Model accuracy was one of the most critical pillars of the Voyage Optimization (VO) service. Every recommendation and predicted performance metric depended on the underlying speed and fuel consumption models. If those models were inaccurate, the resulting recommendations could be suboptimal, misleading, or even counterproductive.

Model accuracy was primarily influenced by two factors: data quality and data recency. If the input data was incorrect or the model had not been trained on recent operational data, prediction errors would quickly emerge. To verify a vessel’s model accuracy, the existing process involved manually checking the latest observed speed and fuel consumption data in the platform and comparing it against the model’s first predicted values. If the difference was within a 2% threshold, the model was considered accurate. Otherwise, the data science team would be contacted to investigate and retrain the model if necessary.

Crepe

While this approach was quick and simple, it was not particularly robust. A mismatch between the last observed data point and the first predicted value could easily be a temporary anomaly rather than evidence of a consistently inaccurate model. To truly assess accuracy, the model needed to be evaluated across multiple points in time to determine whether errors were persistent or isolated.

Although such an evaluation was technically possible, doing it manually was extremely time-consuming and impractical at scale. Recognizing this limitation, I decided to automate the model accuracy assessment process to create a standardized, reliable, and scalable method for measuring prediction performance.

Working Principle

The automated accuracy assessment followed a structured and repeatable workflow:

  • The user specifies a vessel and a time range for the accuracy evaluation.

  • For each hour within the selected time range, the notebook runs a simulation and collects:

    • The last observed values of speed over ground (SOG) and main engine fuel consumption (MEFC)
    • The first predicted values from the simulation
  • Predicted and actual SOG are plotted against shaft speed to visually assess alignment over time.

  • The hourly difference between predicted and actual SOG is calculated and plotted to highlight how accuracy fluctuates throughout the time window.

  • The same visualizations and calculations are generated for main engine fuel consumption.

  • Key statistical accuracy metrics are computed, including:
    • Average error
    • Average error percentage
    • Mean Squared Error (MSE)
    • Root Mean Squared Error (RMSE)
    • Mean Absolute Error (MAE)
    • R² score
  • All metrics and visualizations are compiled into a standardized PDF report.

Design

Following the same design philosophy as the Voyage Optimization PDF, I created a concise two-page report that captured all essential accuracy information. The goal was for users to generate the report with minimal effort and quickly understand the health of a vessel’s predictive models at a glance.

Page 1

The first page presents high-level context and quantitative metrics. It includes vessel metadata, the selected accuracy evaluation time range, and a table summarizing key accuracy statistics such as RMSE and . This page allows users to immediately identify the vessel, understand the evaluation period, and assess model performance using standardized metrics.

Crepe

Page 2

The second page focuses on visualization. It includes:

  • Time-series plots comparing predicted and actual values for both speed over ground and main engine fuel consumption
  • Plots showing how prediction error fluctuated over time for each metric

Crepe

Together, these visuals provide an intuitive understanding of where the model performed well, where it struggled, and whether inaccuracies were systematic or isolated.

Final Thoughts

Automating model accuracy assessment fundamentally improved the reliability and scalability of the Voyage Optimization service. Instead of relying on a single-point comparison and subjective judgment, this tool enabled consistent, multi-point evaluation backed by quantitative metrics and clear visual evidence.

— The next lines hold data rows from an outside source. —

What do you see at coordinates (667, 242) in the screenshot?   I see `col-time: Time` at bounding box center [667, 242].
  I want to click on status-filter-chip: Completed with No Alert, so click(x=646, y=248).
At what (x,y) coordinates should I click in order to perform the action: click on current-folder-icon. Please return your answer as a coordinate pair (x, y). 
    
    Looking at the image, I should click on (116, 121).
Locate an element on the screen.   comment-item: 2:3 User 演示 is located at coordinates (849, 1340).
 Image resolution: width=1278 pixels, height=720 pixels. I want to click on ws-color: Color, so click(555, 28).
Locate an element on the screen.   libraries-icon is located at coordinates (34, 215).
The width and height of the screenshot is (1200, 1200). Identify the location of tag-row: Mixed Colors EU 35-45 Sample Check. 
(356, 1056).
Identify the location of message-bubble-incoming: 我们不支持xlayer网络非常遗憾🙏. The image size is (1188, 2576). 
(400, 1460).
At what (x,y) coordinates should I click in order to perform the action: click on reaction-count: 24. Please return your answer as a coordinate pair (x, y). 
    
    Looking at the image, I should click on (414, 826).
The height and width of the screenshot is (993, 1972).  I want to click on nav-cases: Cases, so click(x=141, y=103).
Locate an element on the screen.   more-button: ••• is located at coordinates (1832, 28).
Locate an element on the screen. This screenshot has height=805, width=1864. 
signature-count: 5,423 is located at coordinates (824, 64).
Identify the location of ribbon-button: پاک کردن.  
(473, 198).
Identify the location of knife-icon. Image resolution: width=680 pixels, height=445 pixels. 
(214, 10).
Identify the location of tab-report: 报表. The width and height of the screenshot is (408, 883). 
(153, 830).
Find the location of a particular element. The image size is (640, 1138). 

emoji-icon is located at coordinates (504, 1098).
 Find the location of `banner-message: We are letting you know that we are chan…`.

From an operational standpoint, the report allowed analysts and stakeholders to quickly identify degraded models, prioritize retraining efforts, and maintain confidence in optimization recommendations. From a product perspective, it standardized how model performance was measured and communicated across vessels and clients.

Personally, this project reinforced the importance of validation in predictive systems. Optimization is only as good as the models behind it, and without a transparent way to measure accuracy, even the best algorithms lose credibility. By turning model validation into an automated, repeatable, and easy-to-use process, this work helped ensure that voyage optimization remained both trustworthy and effective at scale.